Jugez de ma joie, il ne ment pas je le sens, je le sais. Une de mes plus grandes ambitions est de chanter merveilleusement. Tout cet hiver je ne pouvais pousser un son, j'étais au désespoir je croyais avoir perdu la voix et je me taisais et je rougissais quand on m'en parlait.
Maintenant elle revient ma voix, mon trésor, ma fortune !
Je la reçois [Quatre lignes cancellées: Porter autour de la figure des valenciennes retombant sur le front et nouées sous le menton] les larmes aux yeux, mon cœur bondit et je me prosterne devant Dieu !
Je ne disais rien mais j'étais cruellement chagrinée de son absence cet hiver, si chagrinée que c'est pour cela même que je n'osais en parler.

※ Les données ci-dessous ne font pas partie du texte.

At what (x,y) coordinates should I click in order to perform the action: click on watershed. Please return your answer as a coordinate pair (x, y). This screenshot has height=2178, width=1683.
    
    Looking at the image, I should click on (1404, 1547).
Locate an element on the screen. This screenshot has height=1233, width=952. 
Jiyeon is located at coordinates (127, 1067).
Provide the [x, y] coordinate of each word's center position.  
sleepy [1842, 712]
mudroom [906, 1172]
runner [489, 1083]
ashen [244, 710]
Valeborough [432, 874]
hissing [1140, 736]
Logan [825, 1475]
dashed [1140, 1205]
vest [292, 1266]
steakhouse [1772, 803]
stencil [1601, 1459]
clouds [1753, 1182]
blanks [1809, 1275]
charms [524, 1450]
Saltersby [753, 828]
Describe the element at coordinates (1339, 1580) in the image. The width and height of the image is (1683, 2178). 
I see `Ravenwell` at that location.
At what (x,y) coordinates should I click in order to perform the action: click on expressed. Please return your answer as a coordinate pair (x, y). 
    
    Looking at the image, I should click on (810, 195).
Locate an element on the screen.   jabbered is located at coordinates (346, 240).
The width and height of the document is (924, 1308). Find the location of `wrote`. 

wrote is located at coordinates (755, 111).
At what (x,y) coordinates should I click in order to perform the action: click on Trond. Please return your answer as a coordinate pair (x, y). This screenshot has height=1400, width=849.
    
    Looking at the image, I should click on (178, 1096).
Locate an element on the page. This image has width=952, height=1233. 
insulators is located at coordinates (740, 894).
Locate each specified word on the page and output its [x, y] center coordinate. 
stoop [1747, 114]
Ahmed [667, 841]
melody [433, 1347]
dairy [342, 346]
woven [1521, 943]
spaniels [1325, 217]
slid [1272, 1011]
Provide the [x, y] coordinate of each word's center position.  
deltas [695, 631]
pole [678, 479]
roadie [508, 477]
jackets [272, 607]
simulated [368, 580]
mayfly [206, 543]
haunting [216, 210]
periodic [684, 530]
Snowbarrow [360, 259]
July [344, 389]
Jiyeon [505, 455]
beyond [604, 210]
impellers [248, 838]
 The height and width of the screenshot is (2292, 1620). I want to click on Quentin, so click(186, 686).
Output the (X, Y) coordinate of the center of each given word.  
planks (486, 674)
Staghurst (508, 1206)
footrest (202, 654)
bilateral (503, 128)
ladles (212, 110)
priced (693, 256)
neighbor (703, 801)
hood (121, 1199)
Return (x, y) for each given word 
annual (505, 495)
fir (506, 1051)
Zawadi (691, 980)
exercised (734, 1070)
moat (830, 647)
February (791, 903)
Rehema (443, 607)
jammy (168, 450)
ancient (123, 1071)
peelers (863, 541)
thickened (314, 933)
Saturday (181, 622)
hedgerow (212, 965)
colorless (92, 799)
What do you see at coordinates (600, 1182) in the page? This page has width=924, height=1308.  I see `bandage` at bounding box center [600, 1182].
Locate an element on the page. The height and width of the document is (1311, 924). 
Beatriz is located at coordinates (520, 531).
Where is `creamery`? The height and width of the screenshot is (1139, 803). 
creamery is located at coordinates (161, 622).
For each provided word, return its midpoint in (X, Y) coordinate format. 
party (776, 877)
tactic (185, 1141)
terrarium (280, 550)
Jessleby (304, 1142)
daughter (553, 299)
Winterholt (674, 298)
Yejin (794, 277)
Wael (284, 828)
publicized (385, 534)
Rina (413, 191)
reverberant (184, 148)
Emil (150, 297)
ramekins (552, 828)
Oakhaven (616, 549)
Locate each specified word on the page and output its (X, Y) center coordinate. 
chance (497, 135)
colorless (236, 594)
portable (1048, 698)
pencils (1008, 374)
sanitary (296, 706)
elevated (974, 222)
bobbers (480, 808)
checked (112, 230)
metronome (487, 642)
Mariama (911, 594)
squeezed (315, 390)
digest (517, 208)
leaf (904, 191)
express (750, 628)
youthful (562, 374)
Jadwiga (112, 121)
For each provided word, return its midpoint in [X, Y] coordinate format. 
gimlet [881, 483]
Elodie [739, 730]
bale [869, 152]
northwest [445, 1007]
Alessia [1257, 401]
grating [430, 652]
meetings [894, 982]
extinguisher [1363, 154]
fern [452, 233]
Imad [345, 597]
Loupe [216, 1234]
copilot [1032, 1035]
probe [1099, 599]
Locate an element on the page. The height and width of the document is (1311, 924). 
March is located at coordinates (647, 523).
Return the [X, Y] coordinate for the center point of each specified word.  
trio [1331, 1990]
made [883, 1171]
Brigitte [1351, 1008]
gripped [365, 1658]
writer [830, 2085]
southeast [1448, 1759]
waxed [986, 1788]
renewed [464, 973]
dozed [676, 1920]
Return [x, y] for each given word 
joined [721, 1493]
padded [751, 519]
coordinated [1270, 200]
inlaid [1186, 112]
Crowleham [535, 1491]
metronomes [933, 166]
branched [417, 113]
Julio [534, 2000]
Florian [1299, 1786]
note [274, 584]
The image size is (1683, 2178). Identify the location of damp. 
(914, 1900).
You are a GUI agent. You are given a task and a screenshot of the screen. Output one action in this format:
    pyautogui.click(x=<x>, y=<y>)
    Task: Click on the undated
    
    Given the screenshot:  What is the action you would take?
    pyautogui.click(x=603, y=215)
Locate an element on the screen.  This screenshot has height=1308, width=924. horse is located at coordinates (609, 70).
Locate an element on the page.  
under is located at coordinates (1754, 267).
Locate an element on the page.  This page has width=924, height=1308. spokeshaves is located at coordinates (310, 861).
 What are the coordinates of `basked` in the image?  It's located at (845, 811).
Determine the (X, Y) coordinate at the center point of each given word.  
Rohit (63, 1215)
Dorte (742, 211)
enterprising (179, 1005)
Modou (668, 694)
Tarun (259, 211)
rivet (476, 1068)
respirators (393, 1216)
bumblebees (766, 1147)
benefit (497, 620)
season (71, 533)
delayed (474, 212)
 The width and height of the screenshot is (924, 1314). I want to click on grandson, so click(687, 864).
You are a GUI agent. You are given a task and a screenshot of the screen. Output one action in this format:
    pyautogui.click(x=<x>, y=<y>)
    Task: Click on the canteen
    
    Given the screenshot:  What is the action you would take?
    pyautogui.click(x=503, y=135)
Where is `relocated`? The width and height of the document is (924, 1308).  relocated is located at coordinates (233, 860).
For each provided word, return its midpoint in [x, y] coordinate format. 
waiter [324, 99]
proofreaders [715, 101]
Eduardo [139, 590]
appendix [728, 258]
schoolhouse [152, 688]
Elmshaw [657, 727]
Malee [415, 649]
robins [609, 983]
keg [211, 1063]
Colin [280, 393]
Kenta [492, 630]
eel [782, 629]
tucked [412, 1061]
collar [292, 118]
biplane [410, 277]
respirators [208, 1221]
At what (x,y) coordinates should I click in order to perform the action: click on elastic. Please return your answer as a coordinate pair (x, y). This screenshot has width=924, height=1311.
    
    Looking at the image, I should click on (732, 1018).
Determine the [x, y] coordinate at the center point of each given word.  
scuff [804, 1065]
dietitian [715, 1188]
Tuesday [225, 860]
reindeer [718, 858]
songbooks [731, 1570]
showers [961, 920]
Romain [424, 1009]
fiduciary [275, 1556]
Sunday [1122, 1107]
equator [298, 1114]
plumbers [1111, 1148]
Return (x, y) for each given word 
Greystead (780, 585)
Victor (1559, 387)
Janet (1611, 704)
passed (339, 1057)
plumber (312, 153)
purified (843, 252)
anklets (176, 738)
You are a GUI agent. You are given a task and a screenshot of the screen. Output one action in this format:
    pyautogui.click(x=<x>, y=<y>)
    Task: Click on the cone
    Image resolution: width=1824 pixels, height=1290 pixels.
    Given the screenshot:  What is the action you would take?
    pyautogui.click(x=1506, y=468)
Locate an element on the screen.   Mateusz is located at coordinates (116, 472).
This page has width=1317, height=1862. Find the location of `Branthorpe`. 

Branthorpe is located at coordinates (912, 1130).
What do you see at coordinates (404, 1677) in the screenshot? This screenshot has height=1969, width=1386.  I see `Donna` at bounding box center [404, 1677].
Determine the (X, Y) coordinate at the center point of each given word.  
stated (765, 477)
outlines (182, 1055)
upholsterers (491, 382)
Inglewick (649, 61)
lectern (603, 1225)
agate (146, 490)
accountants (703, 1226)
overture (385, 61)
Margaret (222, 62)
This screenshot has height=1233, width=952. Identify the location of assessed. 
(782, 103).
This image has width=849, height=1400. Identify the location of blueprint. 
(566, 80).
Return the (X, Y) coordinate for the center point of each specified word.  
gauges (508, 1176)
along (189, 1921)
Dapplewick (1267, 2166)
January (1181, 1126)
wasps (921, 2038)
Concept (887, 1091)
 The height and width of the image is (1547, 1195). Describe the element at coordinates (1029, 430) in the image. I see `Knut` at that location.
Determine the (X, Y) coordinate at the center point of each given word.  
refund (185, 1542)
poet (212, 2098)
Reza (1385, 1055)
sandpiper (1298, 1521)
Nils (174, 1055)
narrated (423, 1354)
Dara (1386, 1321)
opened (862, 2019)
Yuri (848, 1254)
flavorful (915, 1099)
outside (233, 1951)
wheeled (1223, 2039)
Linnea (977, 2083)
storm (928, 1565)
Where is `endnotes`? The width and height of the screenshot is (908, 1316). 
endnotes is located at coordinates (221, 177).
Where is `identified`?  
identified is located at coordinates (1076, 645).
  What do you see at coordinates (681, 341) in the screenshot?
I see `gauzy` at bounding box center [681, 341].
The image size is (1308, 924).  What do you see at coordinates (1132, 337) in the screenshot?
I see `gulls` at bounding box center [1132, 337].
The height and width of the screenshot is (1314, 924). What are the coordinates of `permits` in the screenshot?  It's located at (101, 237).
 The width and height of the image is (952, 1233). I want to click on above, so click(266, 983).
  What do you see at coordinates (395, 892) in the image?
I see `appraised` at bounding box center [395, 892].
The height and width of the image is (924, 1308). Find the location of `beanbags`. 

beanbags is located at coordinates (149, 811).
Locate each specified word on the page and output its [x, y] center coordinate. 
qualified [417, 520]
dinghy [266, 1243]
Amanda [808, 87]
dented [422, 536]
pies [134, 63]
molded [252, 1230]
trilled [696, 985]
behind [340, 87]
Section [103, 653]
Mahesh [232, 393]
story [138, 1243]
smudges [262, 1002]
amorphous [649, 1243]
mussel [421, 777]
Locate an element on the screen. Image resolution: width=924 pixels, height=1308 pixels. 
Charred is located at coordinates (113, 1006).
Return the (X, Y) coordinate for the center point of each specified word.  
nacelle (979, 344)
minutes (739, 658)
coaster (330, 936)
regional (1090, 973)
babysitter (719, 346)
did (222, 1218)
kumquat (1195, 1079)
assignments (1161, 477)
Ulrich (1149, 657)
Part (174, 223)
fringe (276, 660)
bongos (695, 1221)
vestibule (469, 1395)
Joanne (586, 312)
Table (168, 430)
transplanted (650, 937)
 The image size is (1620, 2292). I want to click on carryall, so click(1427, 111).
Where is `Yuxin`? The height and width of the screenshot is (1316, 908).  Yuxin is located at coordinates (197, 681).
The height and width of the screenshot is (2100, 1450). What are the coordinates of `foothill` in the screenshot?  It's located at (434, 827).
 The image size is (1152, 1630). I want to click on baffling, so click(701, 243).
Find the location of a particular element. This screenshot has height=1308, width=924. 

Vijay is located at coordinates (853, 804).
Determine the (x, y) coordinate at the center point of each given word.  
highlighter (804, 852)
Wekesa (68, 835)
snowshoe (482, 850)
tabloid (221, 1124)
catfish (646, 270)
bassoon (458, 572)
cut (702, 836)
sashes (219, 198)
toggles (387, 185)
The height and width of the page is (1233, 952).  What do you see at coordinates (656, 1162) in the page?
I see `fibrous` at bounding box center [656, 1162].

Mais j'ai prié Dieu et II m'a entendue !
Quel bonheur, quel plaisir que de bien chanter ! On se sent tout-puissant, on a des regards d'aigle, on se croit reine, on est heureux. Heureux de son propre mérite. Ce n'est pas l'orgueil que donne l'or ou que donnent les titres, on est plus qu'une femme, on se sent immortelle, on se détache de la terre. On monte au ciel I
Et tout ce monde qui est suspendu à vos lèvres, qui écoute votre chant comme une voix divine, qui "est électrisé, enthousiasmé, ravi !
Vous les dominez tous !
Après la véritable royauté c'est celle que l'on doit rechercher, la royauté de la beauté ne vient qu'ensuite car elle n'est pas toute-puissante sur tout le monde.
Mais le chant enlève l'homme de la terre, il plane au-dessus de tous dans un nuage semblable à celui dans lequel Vénus apparaît à Enée.
Porter des valenciennes autour de la figure et les nouer sous le menton.